A challenge that every patient and relative can relate to, is maintaining a regular schedule when taking medicine. Whether that medicine is administered as pills or through injections, patients must be ultra-diligent in following the prescribed process. Something as simple as manually logging every intake is both time-consuming and it comes with the risk of human error. And there is little room for that. Missing or inconsistently administering doses often leads to negative health outcomes, while also presenting increased difficulties for the healthcare practitioner who monitors the patient.
Sometimes, depending on the severity of the disease, patients and families also need to factor in frequent doctor’s appointments, hospital visits, and in some circumstances, dietary changes, when they adapt to living a life with a chronic disease. Was there a way technology could be applied to improve the overall patient experience?

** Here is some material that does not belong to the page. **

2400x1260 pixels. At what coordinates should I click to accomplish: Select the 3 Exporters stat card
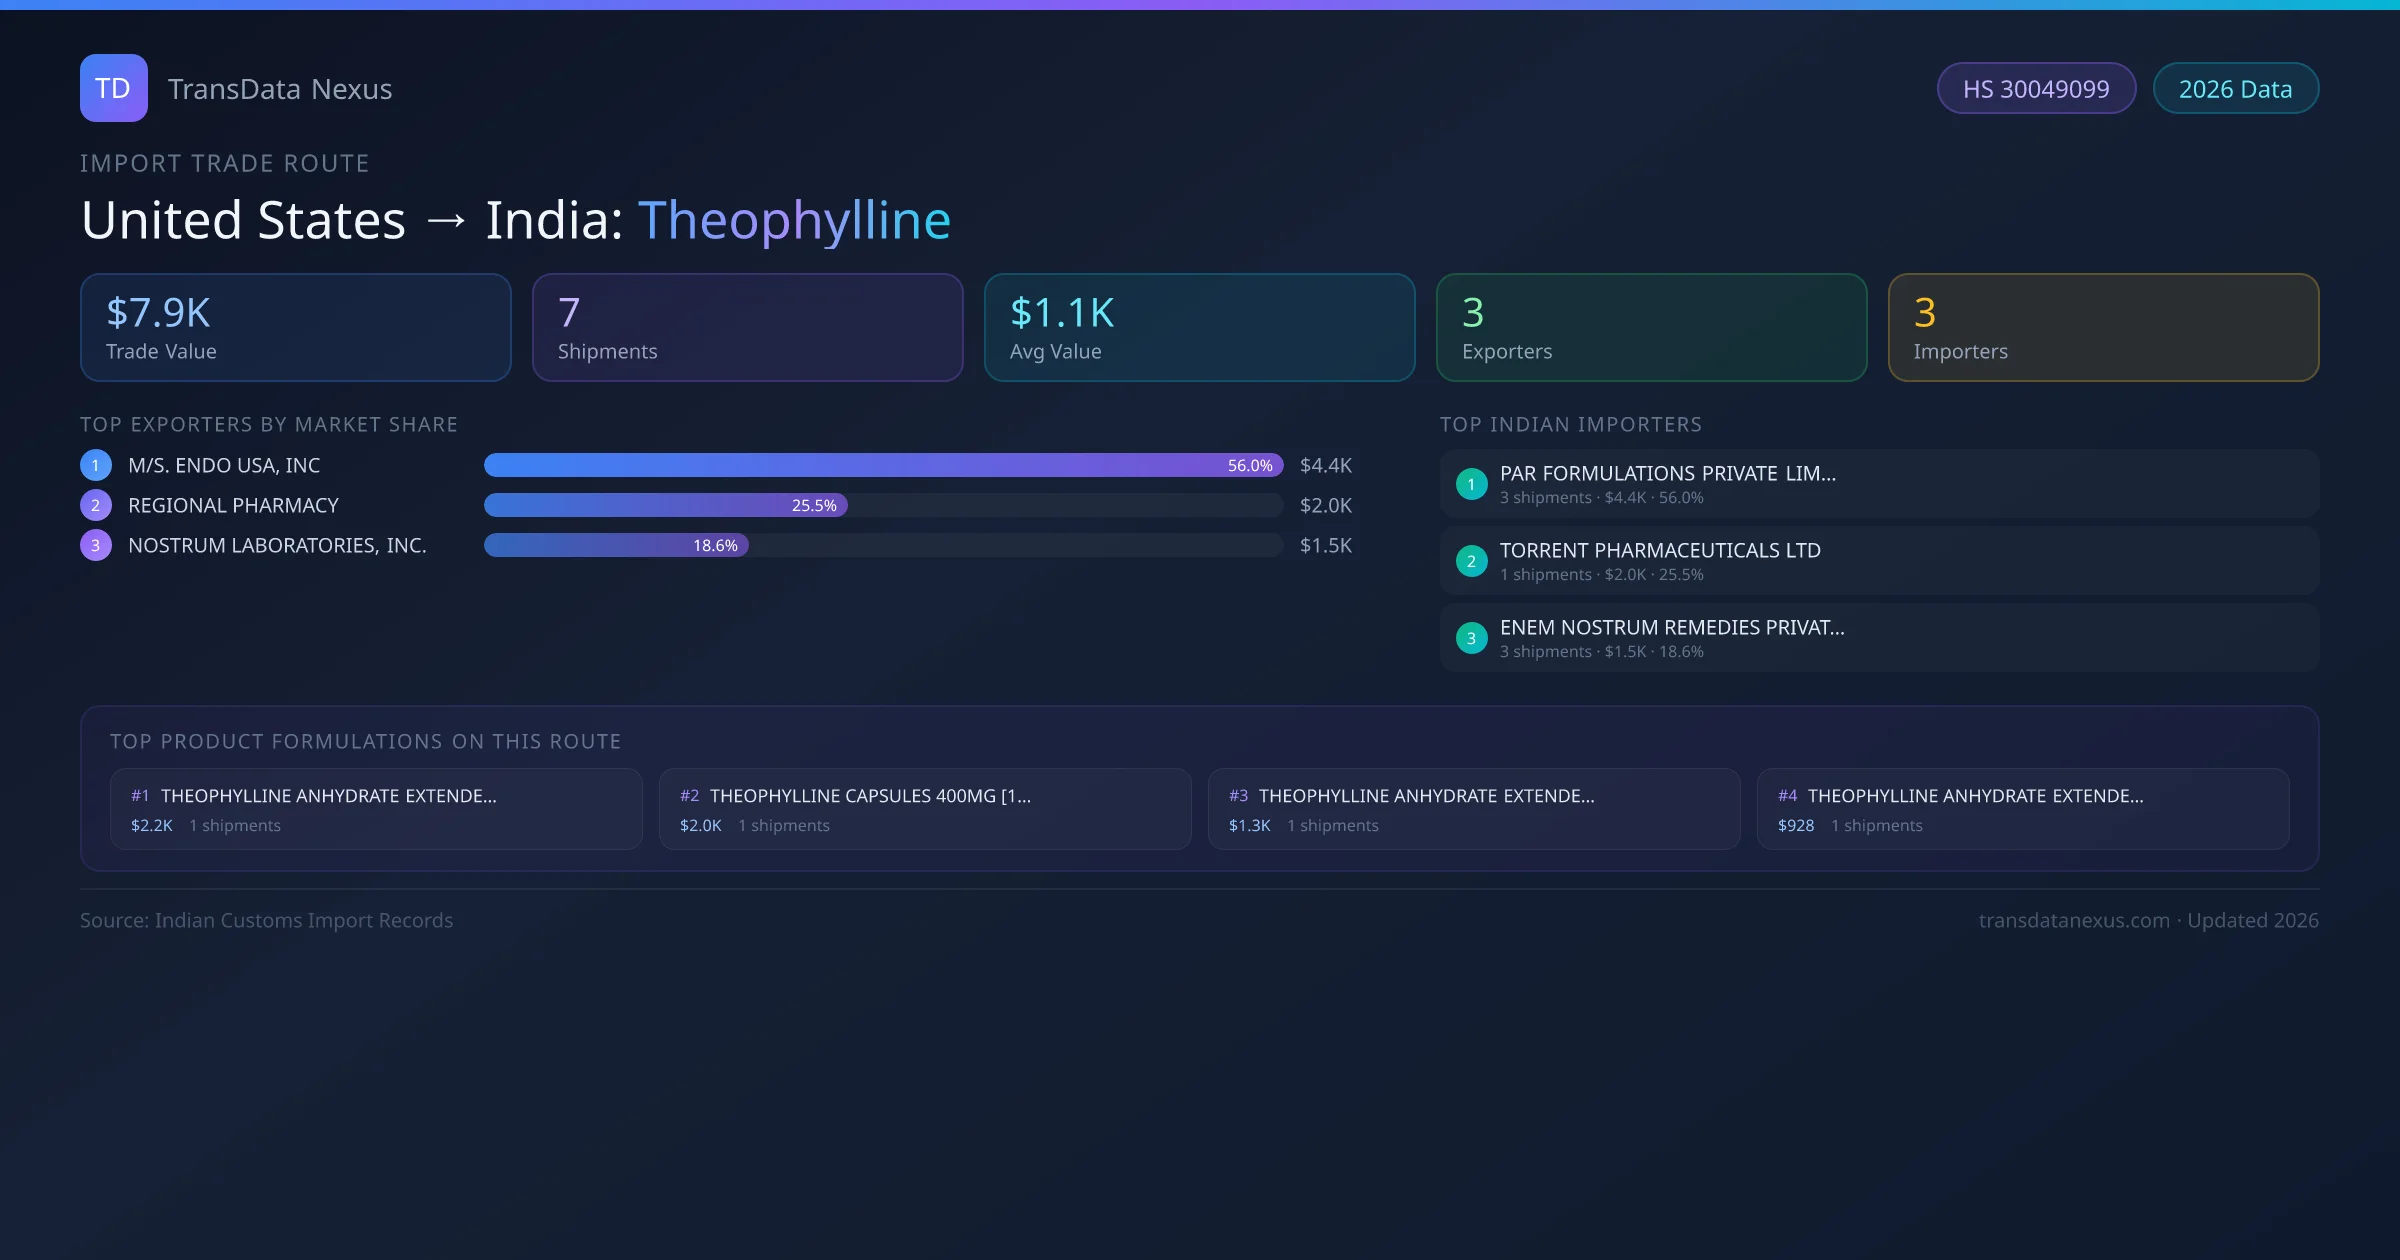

To address the challenge, a diverse team of Novo Nordisk employees, with a range of digital and scientific disciplines including software engineering, UX/UI design, data analytics, risk management and cyber security, set out to develop a digital solution to support patients in maintaining regular schedule and improving the overall patient experience.
The aim was to create an app capable of receiving data from smart medical devices and using that data to support patients, families and HCPs with information and scheduling. Crucially, it needed to be engineered to operate in conjunction with an external advanced medical device. Aside from the engineering challenges presented by this, privacy and security were key factors. Connecting to a third-party medical device while also adhering to strict medical regulations, had never been done before.
But the complex digital challenges aside, the team also wanted to create a digital solution with features that they knew would be the most useful. They wanted to give patients as well as their families time and peace of mind in regards to their treatment. The solution should be simple and help them forget about the disease – just a little – because they knew the app would do the thinking for them. How do you programme a positive impact on the lives of families whose life had been thrown into disarray by a chronic disease?
Anne Sofie Weekes Hald and her daughters. Anne Sofie is living with type 1 diabetes
After spending almost a year in development, the result was a patient facing app for smart mobile devices. It gives parents and caregivers access to automatic injection and medicine logs, clear treatment schedules, notifications and reminders. By keeping all the data and tasks in one place, the app automates the most time-consuming parts. This provides families and patients with greater visibility relating to the patient’s health, and it helps with creating routines as well. The app comes with clever UX design features, such as intensifying the screen colour the closer treatment time comes.
The product was built using SwiftUI, Apple’s standard development framework, ensuring Apple iOS guidelines were followed closely. Multilingual capabilities were built in using automatic translation tools to streamline the app for launch in multiple countries. Focus groups were conducted involving both non-users and patients to gain real-world user feedback – feature by feature. In this way, the team were able to build an understanding of the needs of the end-users.
Staying the course: But the simplest solutions are often the hardest. And ensuring the app was bug-free and of an exceptionally high quality is not as straight-forward as it might appear.
The biggest challenge came from the devices communicating. Because they were working with a third-party medical device, there were software and engineering challenges from the start. The team had to first work out how to integrate with the third-party device. The communications needed to be discovered for the first time, a software engineering problem that crossed into cyber risk security as well as cloud computing.
In overcoming all these challenges, and navigating the minefield of medical regulations, the project marked a pivotal milestone for the team – it became the first pharmaceutical initiative to connect with a medical device via an app.
The app is now pending certification and undergoing pilot programmes in selected countries.
But that’s just the beginning – in Novo Nordisk, there are currently dozens of teams all around the world working to find innovative digital solutions to a range of health conditions using this same model. So, while this app is just the start, there’s every chance that the learnings and opportunities can help improve the patient experience for even more people.